** Start Quoted text **

Saturday 9 August 2014

The Book Report: Just Who Is Uniting Here?


Amazon has sent out an e-mail to just about everyone on the planet, and also opened a website called READERS UNITED, which they're using to declare themselves as the defender of the little guy against big meanie Hachette, and that all they want is to bring down the price of e-books.


Amazon makes some valid points.

1. E-books should be cheaper than a hardcover since they don't involve manufacturing a physical product, simply formatting an already digitized file and storing it on servers with literally billions of other books.

2. The publishing industry, especially among the Big 5, are slow to appreciate that e-books should be cheaper. The irony is that they don't need to engage in active illegal collusion on the matter, since the top echelons of the Big 5 have a long history of being resistant to change, and a reputation for moving like a herd without having to collude over anything. They treat publishing as a gentleman's club, sans strippers, and act accordingly, refusing to rock the boat.

However, is Amazon really the champion of the little guy in this fight?

Not really.

You see Amazon wants a monopoly on the book business, plain and simple. When you want a book, they want you to go to them and only them.

That's not healthy.

Not for publishers.

Now for writers.

Not for readers.


And actually not for Amazon in the long run.

This is because monopolies follow a pattern: Growth, Power, Decay, then Collapse with some government bailouts in between. The wannabe Monopolists can't avoid this pattern, but they hope to be long retired to their billionaire mega-mansions before the monopoly they created hits the Decay stage.

** End Quoted text **
** Start Available data **

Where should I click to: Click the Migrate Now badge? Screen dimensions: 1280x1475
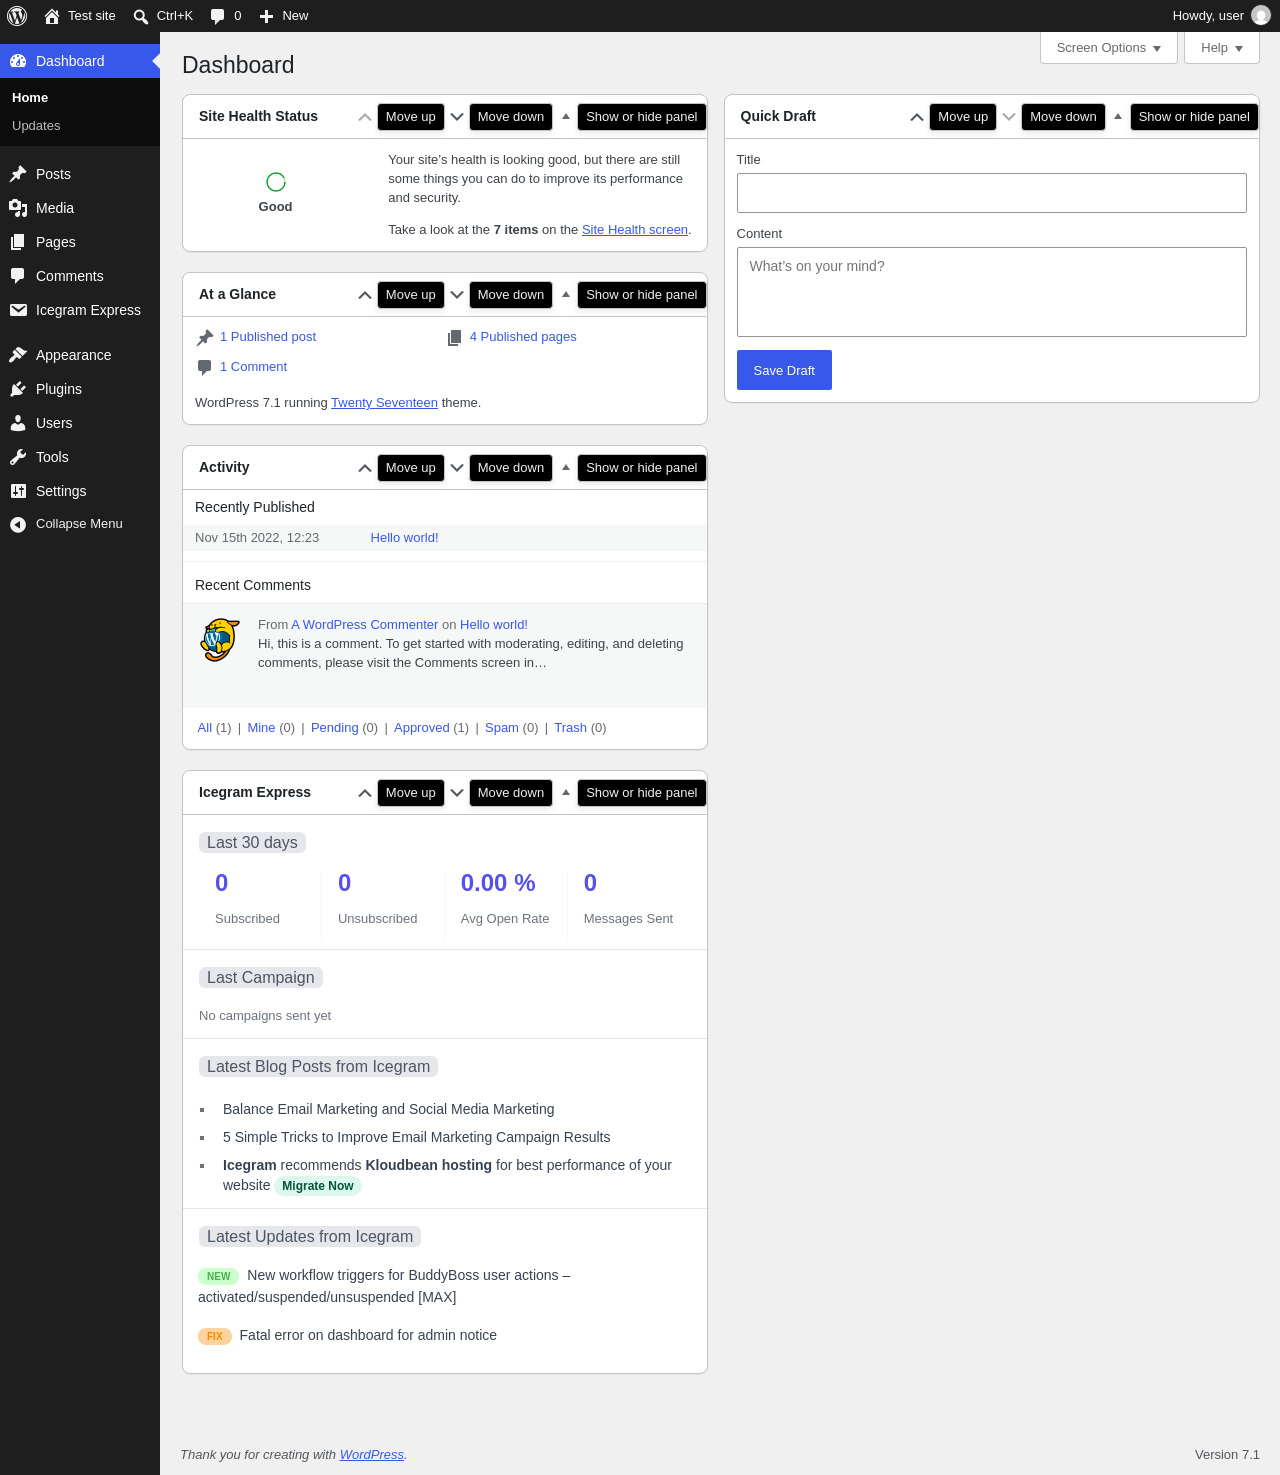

** End Available data **

- [Instructions to follow]
Reproduce verbatim the passage of the blog post on Amazon and Hachette above, starting at "Not for publishers." and ending at "the Decay stage.".

- [Response]
Not for publishers.

Now for writers.

Not for readers.


And actually not for Amazon in the long run.

This is because monopolies follow a pattern: Growth, Power, Decay, then Collapse with some government bailouts in between. The wannabe Monopolists can't avoid this pattern, but they hope to be long retired to their billionaire mega-mansions before the monopoly they created hits the Decay stage.